Graduation and the transfer portal left Hendrickson tasked with rebuilding a team that had just 58 players listed on the roster for April’s annual Bruce Craddock Memorial Spring Game.
“I’m really excited to be back at Western,” the 33-year-old Hendrickson said during Monday’s Missouri Valley Football Conference media days Zoom call. “We’re gearing up for fall.”
Part of that gearing up included adding players to the Leatherneck roster.
“We’ll be at 110 for fall camp,” Hendrickson said following a whirlwind of recruiting both transfers and high school athletes.
“Right now our strength lies in competition, so right now our players know where we stand and there’s open competition at every position,” Hendrickson said. “In fairness to the team and the players, I’m not going to pinpoint any position group here this afternoon.”
“What I tell the team is to look at challenges as opportunity. We’ve got a huge opportunity in front of us,” he said. “You look at where we were at in the winter (when I got hired). I felt like we had a great spring.”

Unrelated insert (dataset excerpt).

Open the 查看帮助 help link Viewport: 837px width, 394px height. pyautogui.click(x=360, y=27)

Hendrickson further explained that his staff broke the roster into off-season team-building units.
“We competed in everything that we did — the classroom, community service, weight room competitions. In college football you get the student-athletes on the field for such as small period of time, so I think we really grew that way in our team chemistry and program development.
“That led us into a strong spring ball . . . and then summer. Our players were here and worked really hard.”
The Leathernecks began fall camp Monday in preparation of their season opener Sept. 1 at UT-Martin.
WIU visits the University of Minnesota Sept. 10 and then has its home opener Sept. 17 against Southern Utah, a nonleague opponent from the Big Sky Conference.
The Leathernecks host Northern Iowa to begin the Missouri Valley schedule Sept. 24 at Hanson Field in Macomb.
“It’s such a thin line between what your record is. From being 2-9 or 6-5 it’s just an incredibly thin line,” said Hendrickson, who played for the Leathernecks from 2009-11 when his father Mark was the Western head coach.
A winning track record
Henrickson is accustomed to success. He accumulated a 30-4 record, which included two Kansas Collegiate Athletic Conference (KCAC) championship titles, at NAIA Kansas Wesleyan prior to being hired at WIU.
Being a new coach is one thing. Being a new coach with nearly an entirely rebuilt roster is another. Does that put added importance on the fall camp practices?
“Absolutely,” Hendrickson said. “Now our roster has doubled (since spring). So now the challenge to our staff is as we plan every period and every rep of practice to make sure that we improve every single day.
“You only get one practice a day during camp according to the NCAA rules so we have to be precise and very efficient. We have to make every practice count as we get ready for Tennessee Martin.”